**Requirement:** Which lines run from the one containing "Klauzula informacyjna (329, 927)" through the end of the entries? Restate them word for word, and only those.

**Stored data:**
════════════════
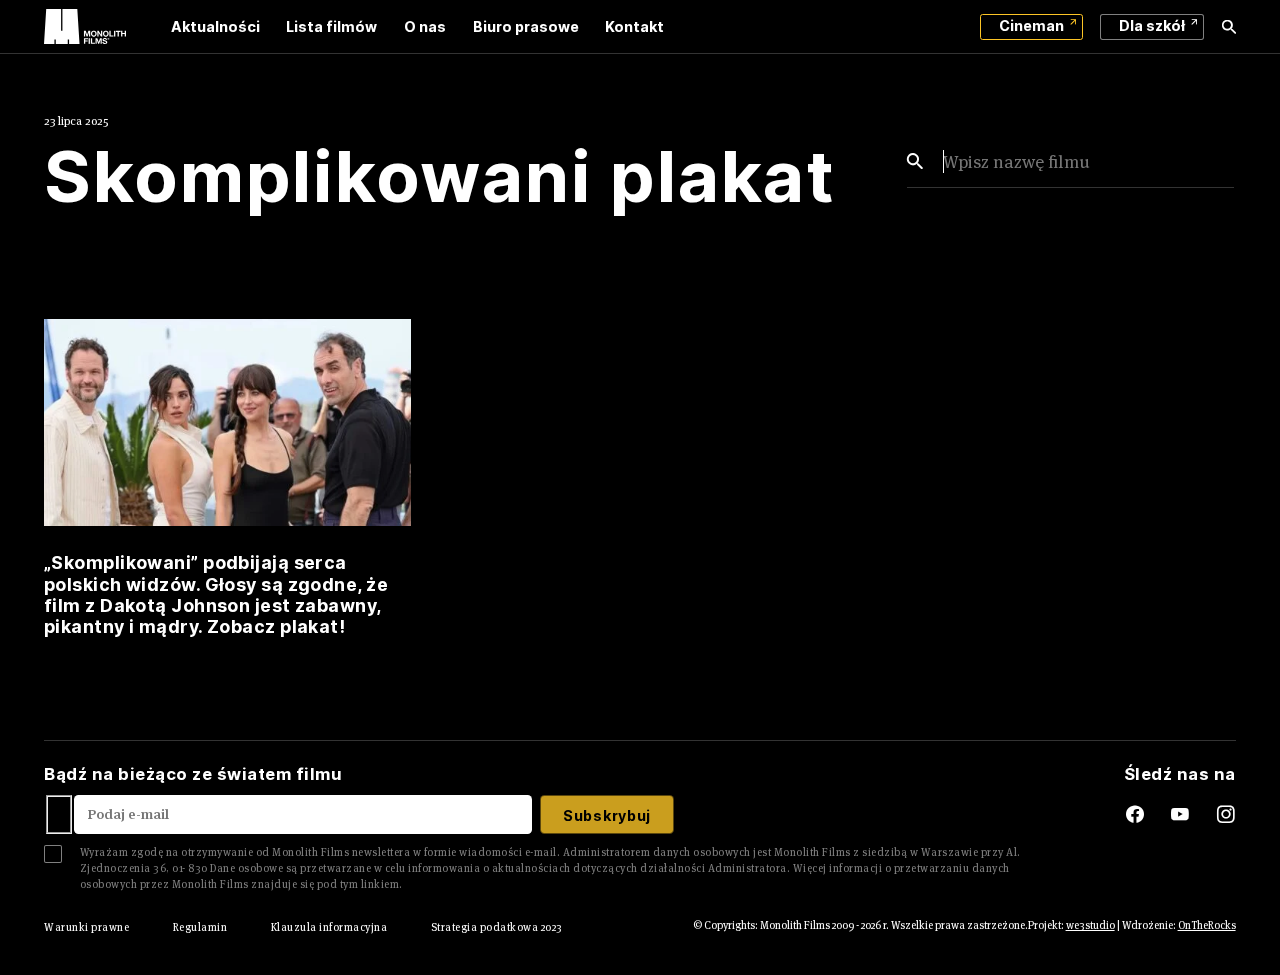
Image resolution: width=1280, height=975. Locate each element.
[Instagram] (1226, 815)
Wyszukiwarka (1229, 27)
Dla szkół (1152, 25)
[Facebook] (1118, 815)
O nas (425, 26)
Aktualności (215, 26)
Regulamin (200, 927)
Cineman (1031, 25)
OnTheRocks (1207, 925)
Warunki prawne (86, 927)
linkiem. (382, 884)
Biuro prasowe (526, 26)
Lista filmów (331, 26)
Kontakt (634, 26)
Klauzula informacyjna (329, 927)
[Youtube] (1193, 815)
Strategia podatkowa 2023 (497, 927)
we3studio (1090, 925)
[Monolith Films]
════════════════
**Answer for this exercise:**
Klauzula informacyjna (329, 927)
[Youtube] (1193, 815)
Strategia podatkowa 2023 (497, 927)
we3studio (1090, 925)
[Monolith Films]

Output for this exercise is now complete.